### Task requirements
What you return must be exactly the lines running from the one with "Task: Enable the FFF technology filter" to the end of the data below, inclusive, and nothing more.

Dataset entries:

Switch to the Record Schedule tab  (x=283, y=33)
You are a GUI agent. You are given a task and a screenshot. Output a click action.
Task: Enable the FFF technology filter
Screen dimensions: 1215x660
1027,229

### Reply
Task: Enable the FFF technology filter
Screen dimensions: 1215x660
1027,229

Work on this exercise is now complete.